Civil rights theory is an important aspect of political theory with continuing application. Let us now turn to some contemporary issues and see how discussions of civil rights might be applied to them:

  1. In modern society, there seems to be a proliferation of rights and people are eager to claim rights while being unwilling to shoulder corresponding responsibilities. How are we to know when something is a real right? And how far do our responsibilities extend? For example, the Bill of Rights upholds a right to the free exercise of religion. Is there a corresponding duty for all citizens to make laws and take measures to support religious practice, even if they are not personally religious? Or consider the even more basic right to life: does your enjoyment of the right to life also mean that you have a duty actively to defend and preserve the lives of others in society when they are threatened? How might Martin Luther King, Jr.’s example guide us in answering these questions? Furthermore, how important is it correctly to categorize specific rights as natural, civil or political? How can we tell in which province of law they belong?
  2. Is there a difference between a positive and negative right, an inalienable and an absolute right? Take a particular example from the specifically enumerated civil rights, such as, the right of parents to educate their children and compare it to the contemporary discussion about the right to healthcare. Do the writings of Wilson, the Federalists or Martin Luther King, Jr. shed light on this discussion? Consider also what the most pressing civil rights issues of today are. Do we tend to think about civil rights differently today than formerly?
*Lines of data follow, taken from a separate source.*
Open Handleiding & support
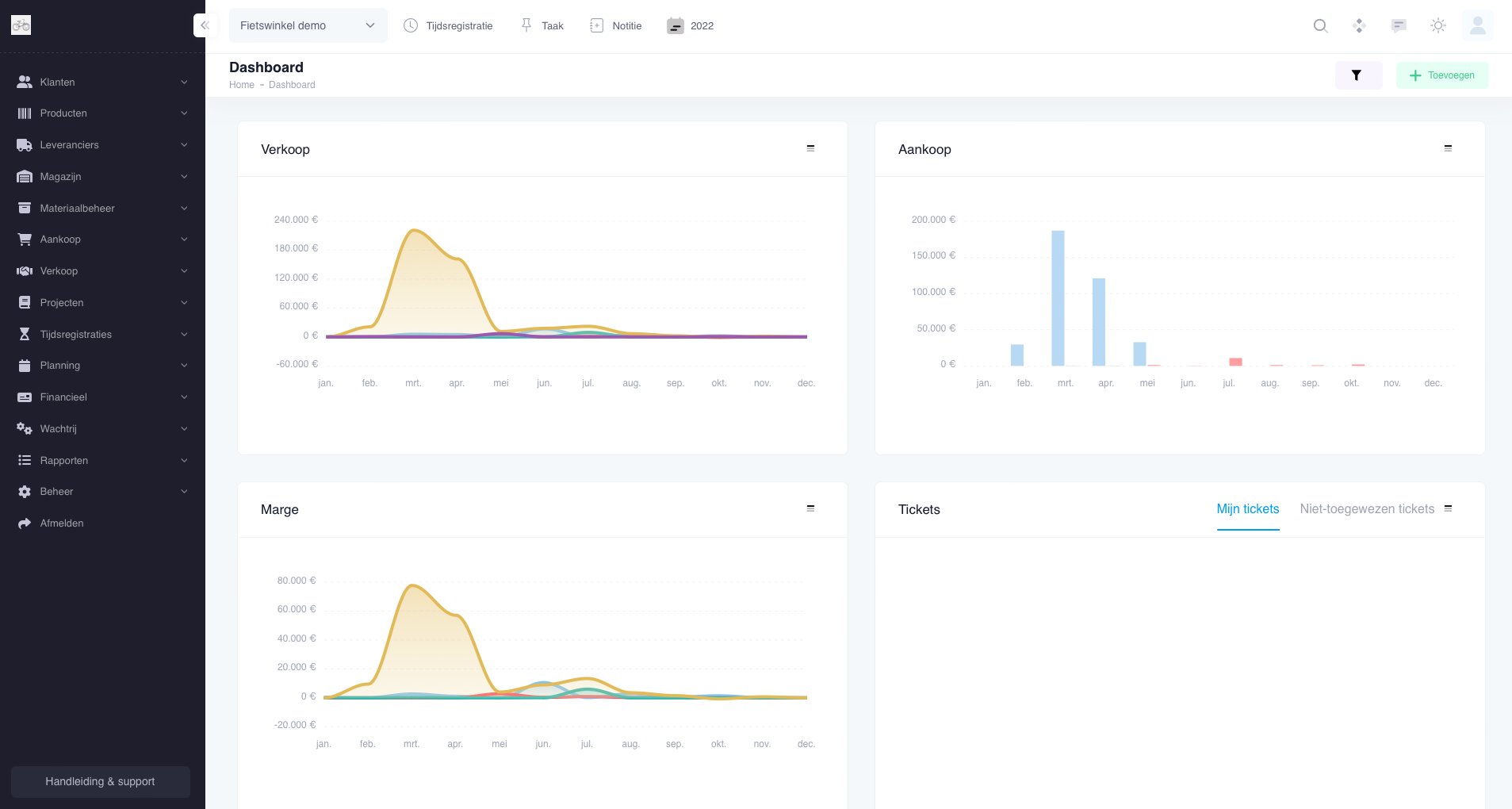Viewport: 1512px width, 809px height. 100,781
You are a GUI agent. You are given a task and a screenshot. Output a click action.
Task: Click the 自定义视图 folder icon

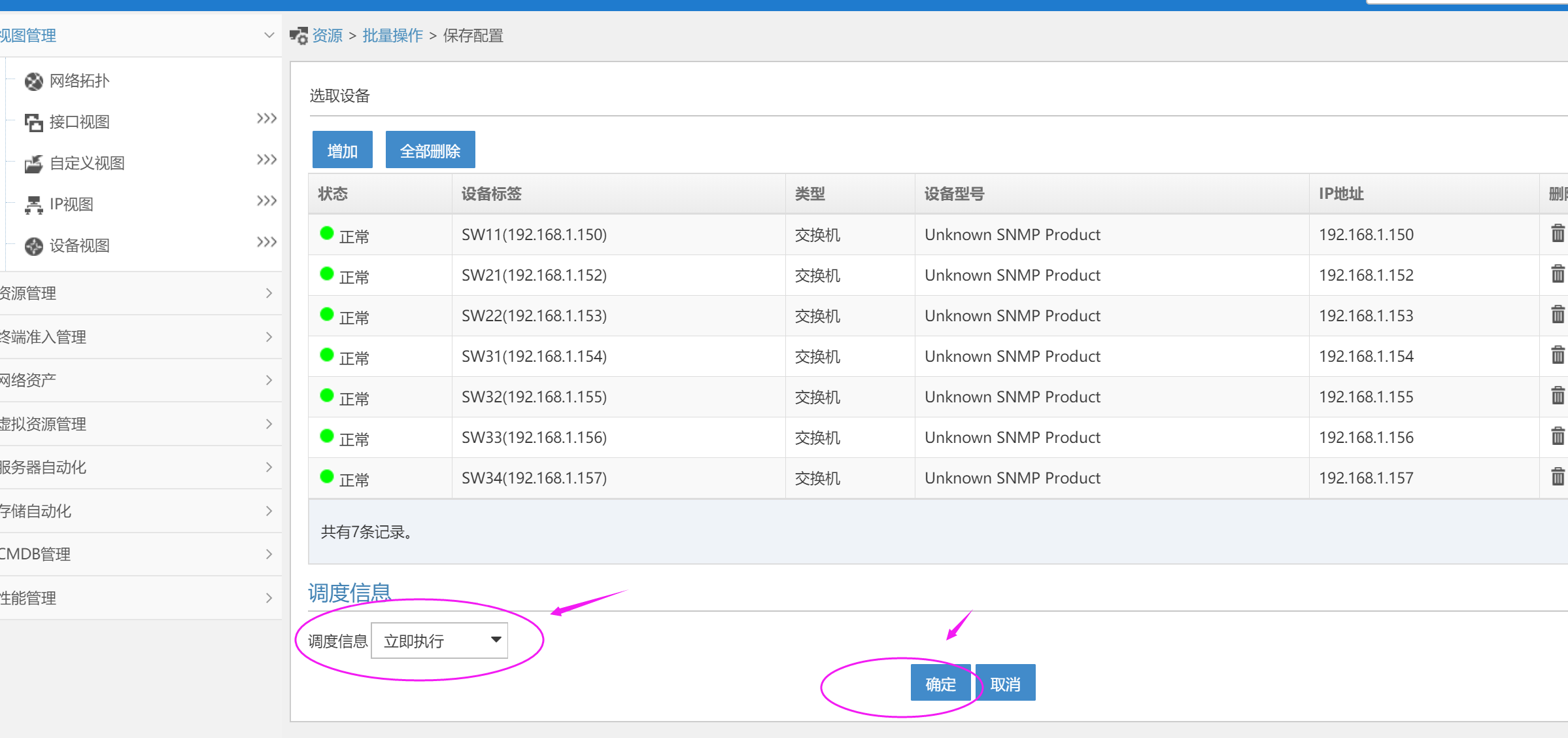click(x=33, y=164)
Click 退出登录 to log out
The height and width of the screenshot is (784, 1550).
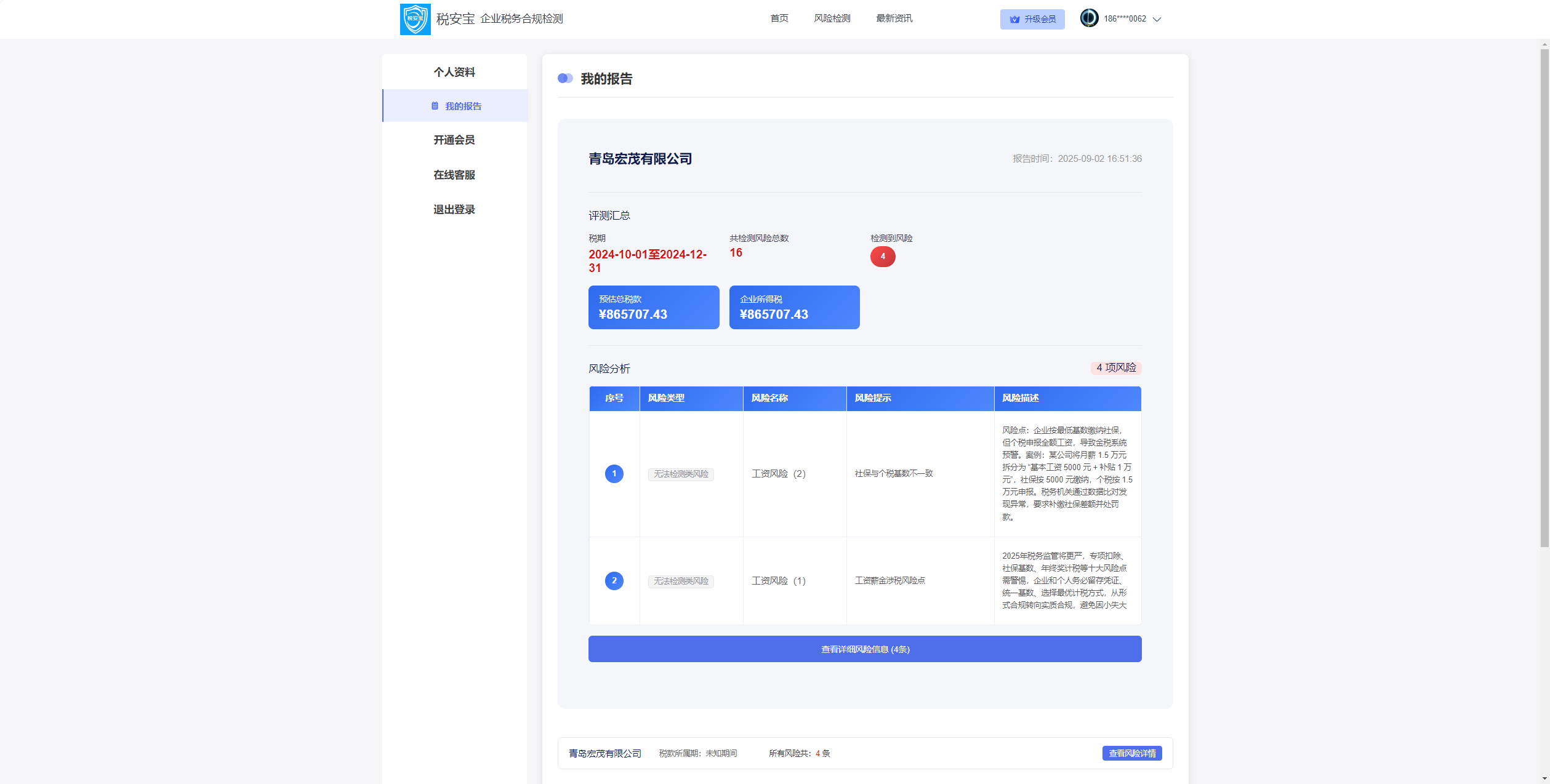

  3. In the Supreme Court case Pierce v. Society of Sisters, the court opinion asserts that, because the child “is not the mere creature of the State” the state has no authority to “standardize its children by forcing them to accept instruction from public teachers only.” It is further emphasized that it is the province and “high duty” of parents to “recognize and prepare him [the child] for additional obligations.” What does this statement contribute to contemporary discussions about the proper role of state-funded education with respect to the moral formation of students?
  4. As Allen notes, the “United States Supreme Court has upheld individual rights of marriage not merely as a positive result of the prescriptions of the Constitution or statues but as something ‘long recognized’ as one of ‘the vital personal rights essential to the orderly pursuit of happiness by free men.’ As Supreme Court case Loving v. Virginia determines, “marriage is one of the basic civil rights of man, fundamental to our very existence and survival.” Today, the value of marriage as an institution is being questioned. When the importance and relevance of the traditional family becomes a subject of dispute, is the political society, and indeed the civil rights generated by the needs of “domestick society”, as envisioned by Wilson possible? Why is the family important for society and what potential problems might the decline of traditional family life cause for the wider society?
  5. In the essay, Allen remarks that “it is perhaps ironic…that the most fundamental, initiating right to life itself, in light of which the rights of domestic economy gain traction, has received from the Supreme Court only the blessing of positive prescription and been qualified by subjection to the countervailing will of others.” What do you make of this analysis? Do you agree that the right of life is the basis for the other domestic civil rights that are held so tenaciously? If true, what does this signify for the right to life? What else is compromised when this right is subjected to “the countervailing will of others”?